Mr. Justice Harlan delivered the opinion of the court:

This is an action in an Indiana court against the plaintiff in error upon a judgment against it in a Pennsylvania court. The decisive questions in the case have reference to the clause of the Constitution of the United States, requiring full faith and credit to be given in each state to the public acts, records, and judicial proceedings of other states, and, also, to the clause forbidding the deprivation by a state of life, liberty, or property without due process of law. There was a judgment for the plaintiffs, which was affirmed by the supreme court of the state.

The questions before us arise out of facts now to be stated.

On the 22d day of February, 1900, the defendants in error brought an action in the court of common pleas of Susquehanna county, Pennsylvania, against the Old Wayne Mutual Life Association of Indianapolis, an Indiana corporation, upon a certificate or policy of life insurance dated December 3d, 1897, whereby that association agreed to pay to Winnifred Herrity and Sarah McDonough, of Scranton, Pennsylvania, or their legal representatives, the sum of $5,000 upon the condition, among others, that if the person whose life was insured—Patrick McNally, of Scranton, Pennsylvania—should die within one year from the date of the certificate, then Herrity and McDonough should not receive more than one fourth of the above sum. McNally died on the 14th day of November, 1898.

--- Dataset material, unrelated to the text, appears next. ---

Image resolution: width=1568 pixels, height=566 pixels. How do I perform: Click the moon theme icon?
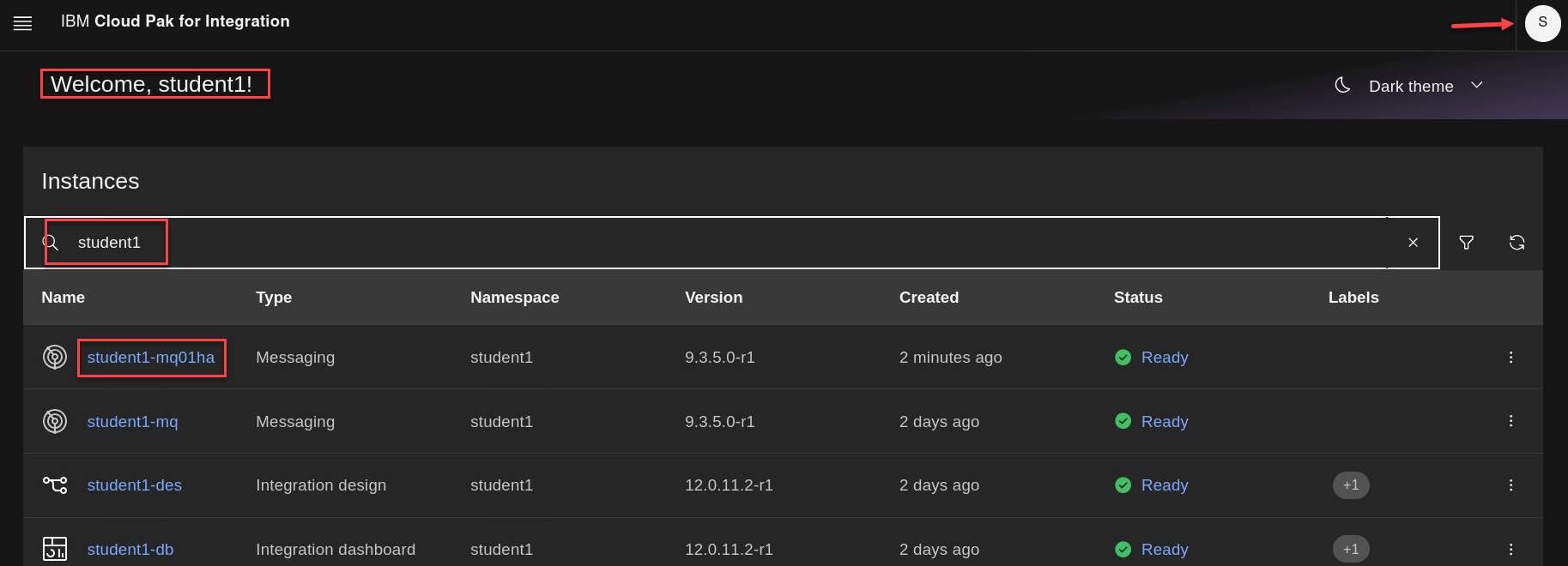click(1342, 85)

A summons, addressed to the sheriff of Susquehanna county, Pennsylvania, was sued out and the following return thereof was made: 'Served the Old Wayne Mutual Life Association of Indianapolis, Indiana, an insurance company incorporated under the laws of the state of Indiana, by giving, September 26th, 1900, a true and attested copy of the within writ to Israel W. Durham, insurance commissioner for the state of Pennsylvania, and making known to him the contents thereof, the said association having no attorney in the state of Pennsylvania upon whom service could be made.' It does not appear, if the fact be material, that any notice of this summons was given by the commissioner to the defendant.

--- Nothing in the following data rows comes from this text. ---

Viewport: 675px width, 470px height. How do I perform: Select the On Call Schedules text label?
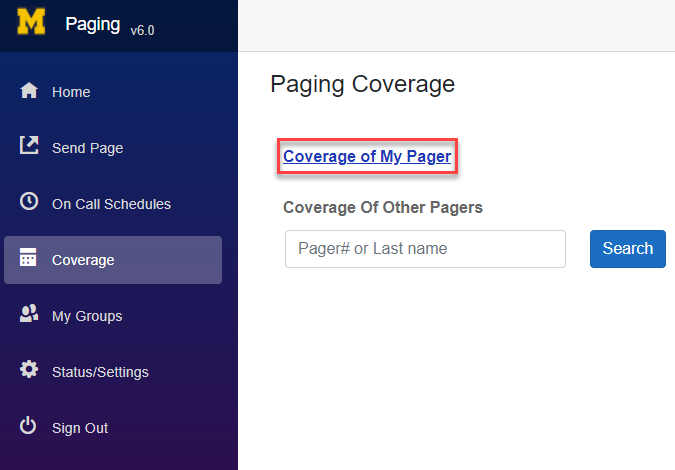(x=111, y=204)
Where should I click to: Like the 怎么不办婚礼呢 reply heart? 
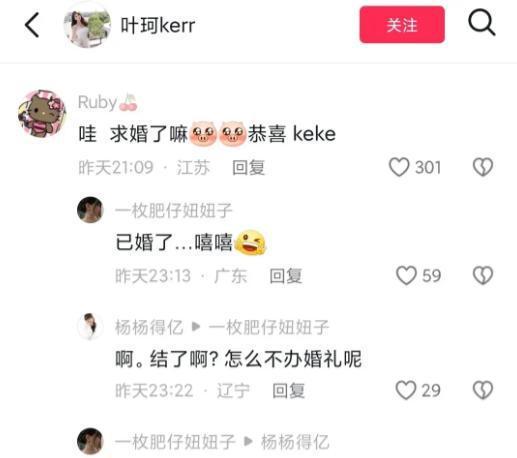tap(406, 390)
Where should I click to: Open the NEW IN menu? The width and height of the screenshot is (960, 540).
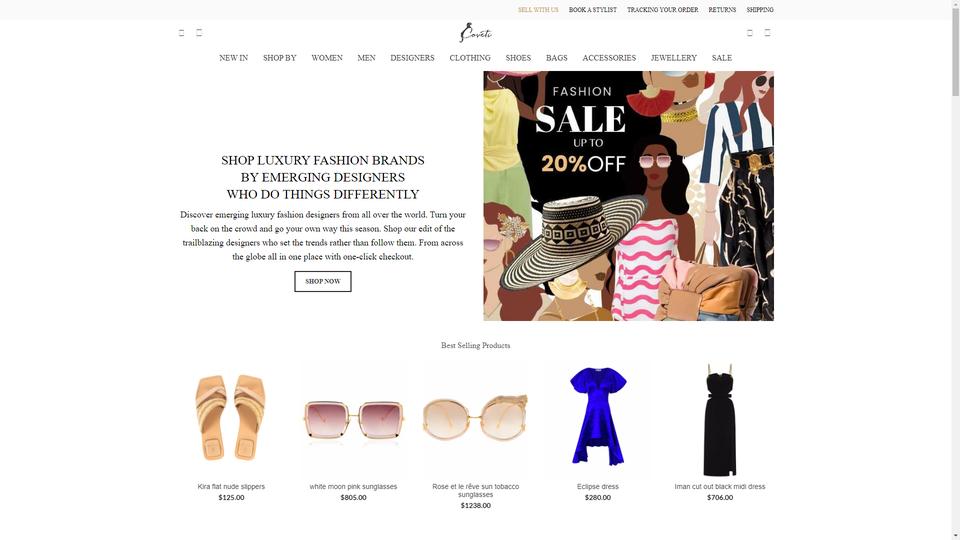[233, 58]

Subsequently, the plaintiffs filed a declaration or statement in the Pennsylvania case, which contained, among other things, the following: 'That the said the Old Wayne Mutual Life Association of Indianapolis, Indiana, defendant, is a mutual life insurance association, foreign to the state of Pennsylvania, to wit: of the state of Indiana, as aforesaid, and as such has been doing business of life insurance in the state of Pennsylvania, more particularly in the counties of Susquehanna and Lackawanna, in said state of Pennsylvania, issuing policies of life insurance to numerous and divers residents of said counties and state for many years, upon application therefor taken in said counties of Susquehanna and Lackawanna, and was transacting such business of life insurance in said state and counties on the 3d day of December, 1897, and before and since till July 5th, 1900, and after. That the said the Old Wayne Mutual Life Association has no duly appointed agent in said county of Susquehanna, state of Pennsylvania, for the acceptance of service of process other than the commissioner of insurance of the state of Pennsylvania. The writ of summons in this action, duly issued by the court of common pleas of Susquehanna county, directing the said defendant, the Old Wayne Mutual Life Association of Indianapolis, Indiana, to appear and answer, was legally and duly served on the commissioner of insurance of the state of Pennsylvania on the 26th day of September, 1900, the said commissioner of insurance for the state of Pennsylvania being the proper person for service in this case.'

This was followed by a notice in that case addressed to the insurance commissioner, and stating that judgment would be taken if no appearance was entered or an affidavit of defense filed by the association within fifteen days after service of that notice. At a later date, the insurance commissioner not having appeared, and no affidavit of defense having been filed, judgment was taken against the life association, by default, April 16th, 1901.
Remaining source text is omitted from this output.